Descrivono due tipi diversi: da una parte chi sente il pericolo, lo valuta e reagisce prontamente (il coraggioso) e, dall’altra, chi non lo percepisce proprio (lo spericolato). «Nel primo gruppo i segnali che permettono l’interazione tra l’amigdala, la centralina dalla paura, e la corteccia prefrontale, preposta al controllo cognitivo e quindi coinvolta nel processo decisionale sul da farsi, sono in un rapporto ottimale: potremmo dire che comunicano tra loro scambiandosi una giusta quantità di informazioni. Sentendo la paura, l’individuo si regola di conseguenza. In queste persone si verifica un aumento degli ormoni dello stress, necessario per scatenare una serie di risposte preparatorie, come l’allerta e la vigilanza, tutte funzionali alla sopravvivenza - spiega Giuseppe Di Pellegrino, psicobiologo dell’Università di Bologna -. Sappiamo che le emozioni sono fondamentali: vanno “sentite” e portate, per così dire, a livello corticale, cioè integrate in ciò ci siamo prefissi di fare».
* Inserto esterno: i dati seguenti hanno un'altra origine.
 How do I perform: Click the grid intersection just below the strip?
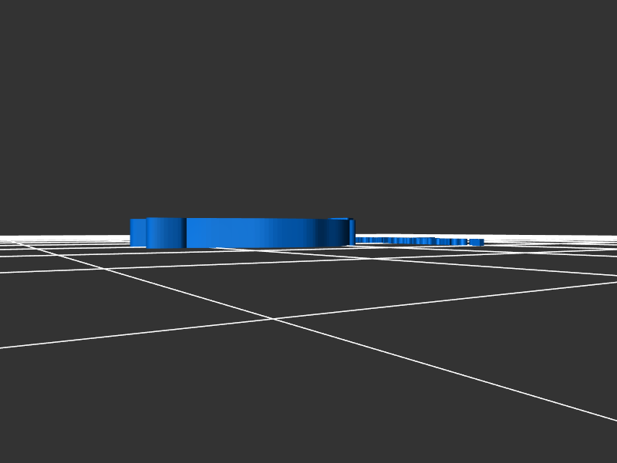tap(372, 258)
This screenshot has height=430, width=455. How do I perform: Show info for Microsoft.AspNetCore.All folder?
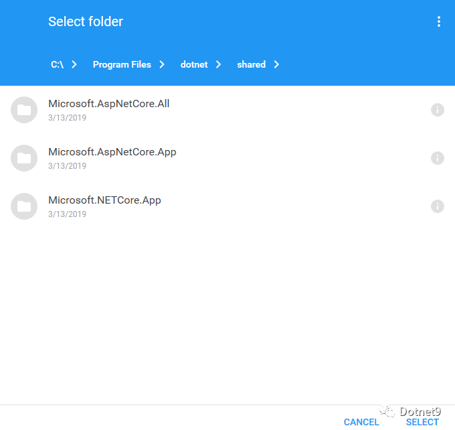438,110
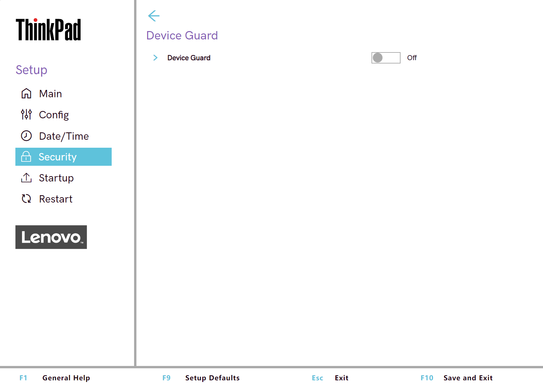Click F9 Setup Defaults
This screenshot has height=386, width=543.
212,378
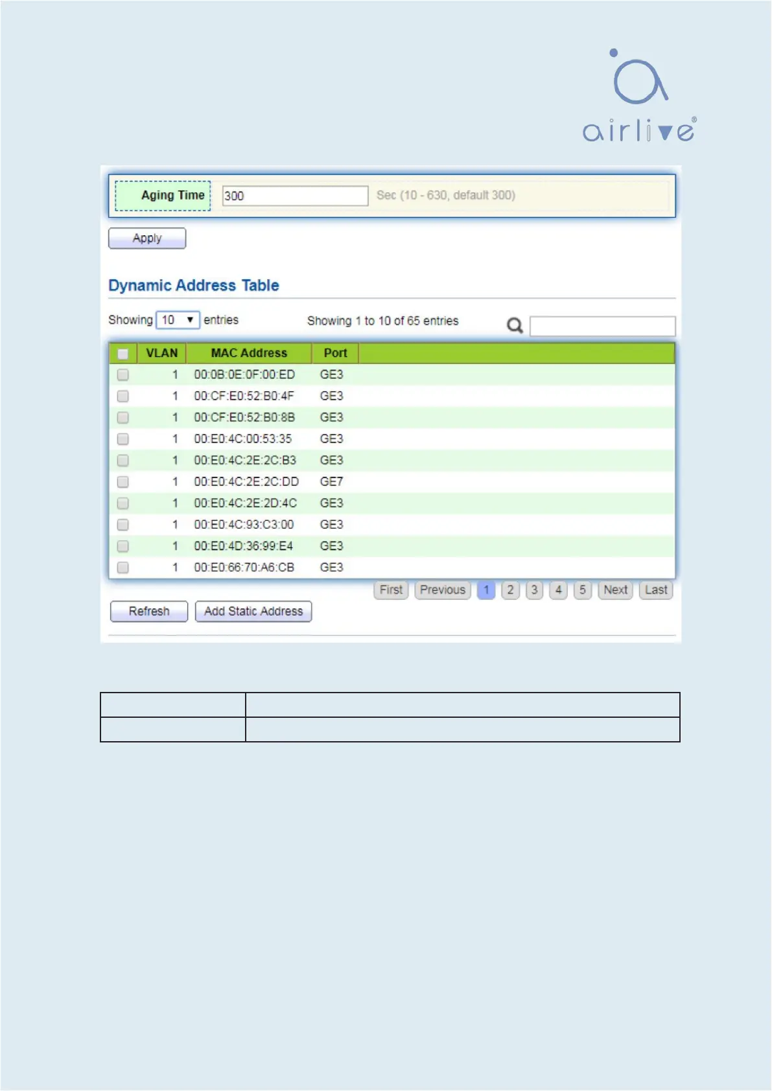Select the 00:E0:4C:2E:2C:DD entry checkbox
The width and height of the screenshot is (772, 1091).
[x=123, y=482]
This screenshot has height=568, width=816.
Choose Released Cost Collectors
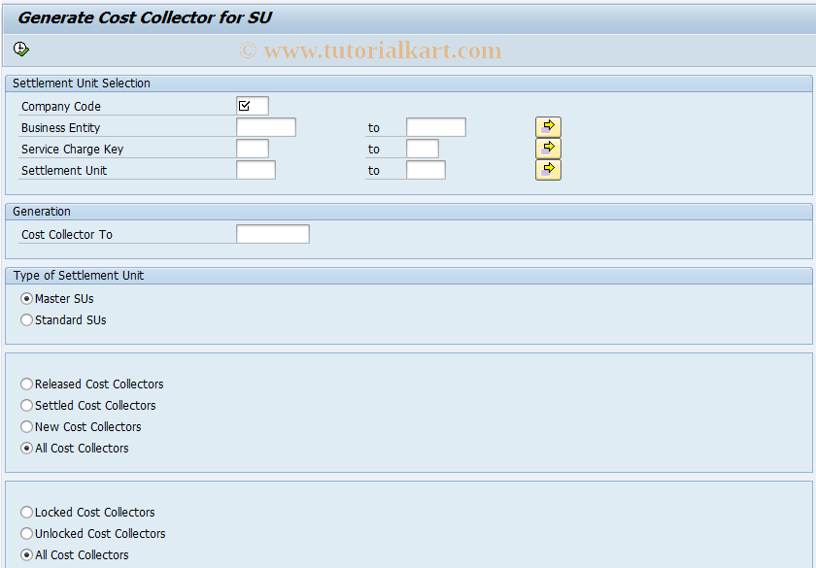(26, 384)
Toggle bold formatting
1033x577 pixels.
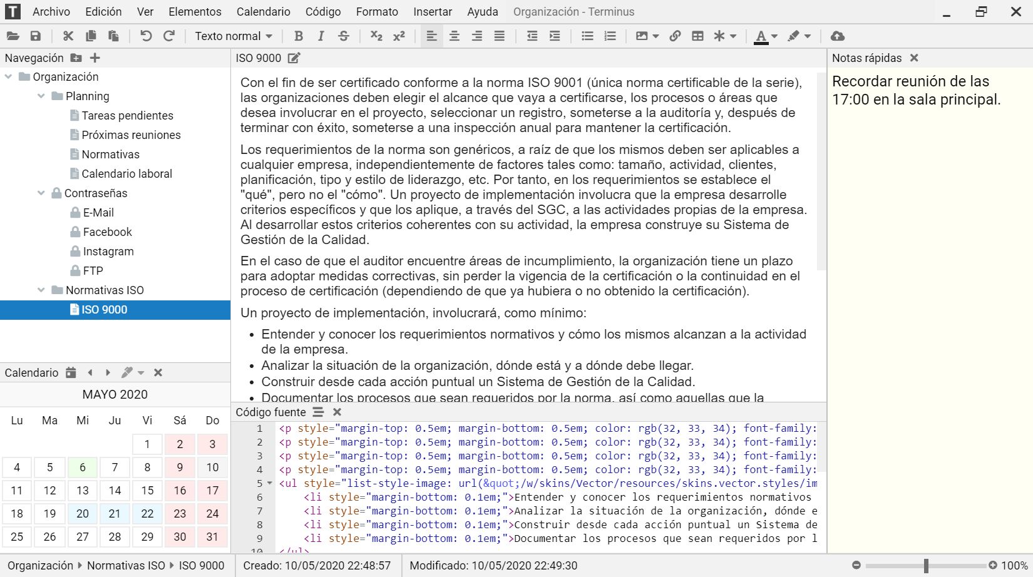point(299,36)
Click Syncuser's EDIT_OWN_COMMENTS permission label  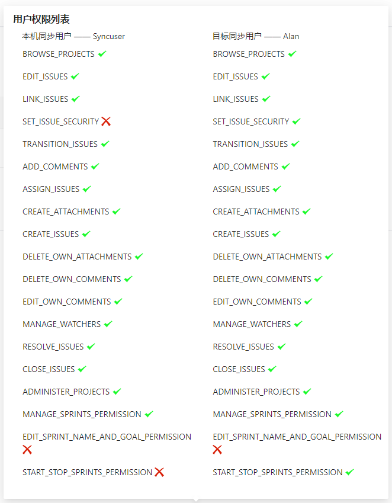(x=66, y=302)
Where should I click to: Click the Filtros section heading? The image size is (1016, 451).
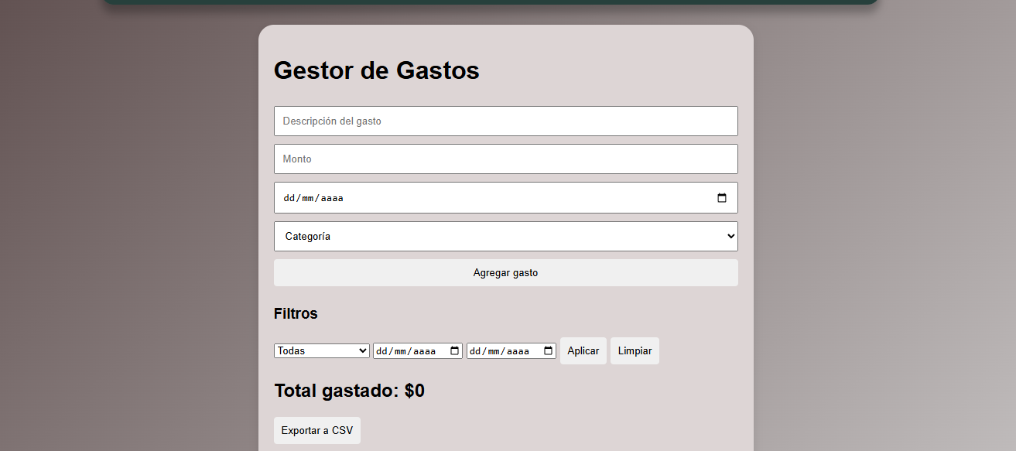(x=296, y=313)
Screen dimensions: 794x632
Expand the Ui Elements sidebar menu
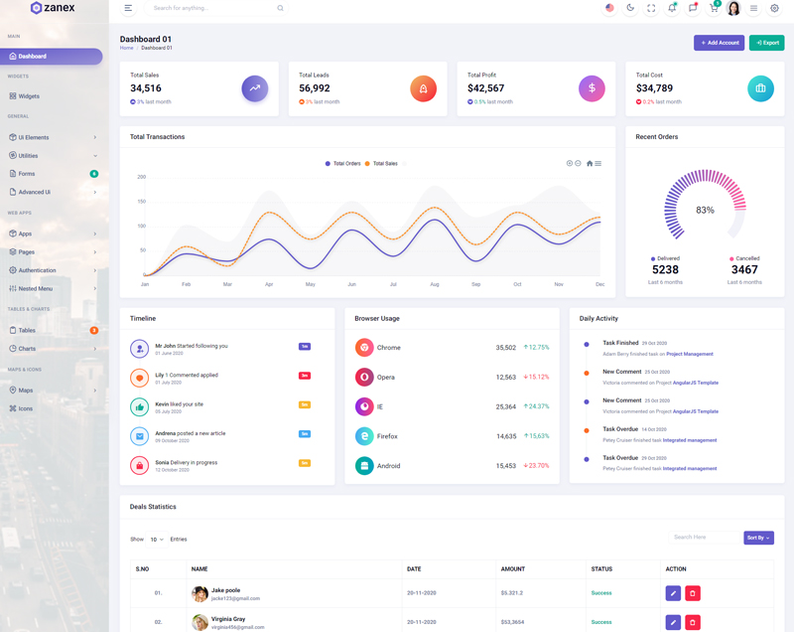(x=54, y=137)
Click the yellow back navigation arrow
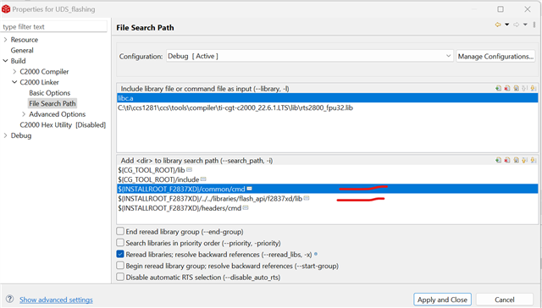Image resolution: width=542 pixels, height=308 pixels. tap(498, 25)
L’individuo razionale sente, quindi, il segnale dell’amigdala e lo integra per decidere meglio. Diversa, invece, è la mancanza di paura propria dell’impavido. «Nel secondo gruppo non c’è alcun segnale di allerta: i livelli degli ormoni dello stress restano bassi anche prima del volo, così come si osserva un’incapacità a riconoscere prontamente la minaccia nei volti arrabbiati. I coraggiosi veri, al contrario, rispondono prima anche ai volti poco minacciosi, anticipando la paura che verrà». La mancanza di equilibrio tra la componente eccitatoria e quella inibitoria del sistema meso-cortico-limbico porta ai casi estremi, sia di chi è immobilizzato dalla paura e sia di chi non vede il rischio e non si cura dell’incolumità propria e altrui.
Si ridimensiona così l’ammirazione per chi scala i grattacieli senza corde e allo stesso tempo si rende disponibile un nuovo strumento di valutazione per i test di reclutamento di soldati o piloti. Ma c’è anche di più. Un utile insegnamento per la vita quotidiana. «Emozione e cognizione non possono procedere separate. Quello dei coraggiosi è un rischio calcolato, è cieco quello degli spericolati. Diffidate di chi non mostra segni di paura».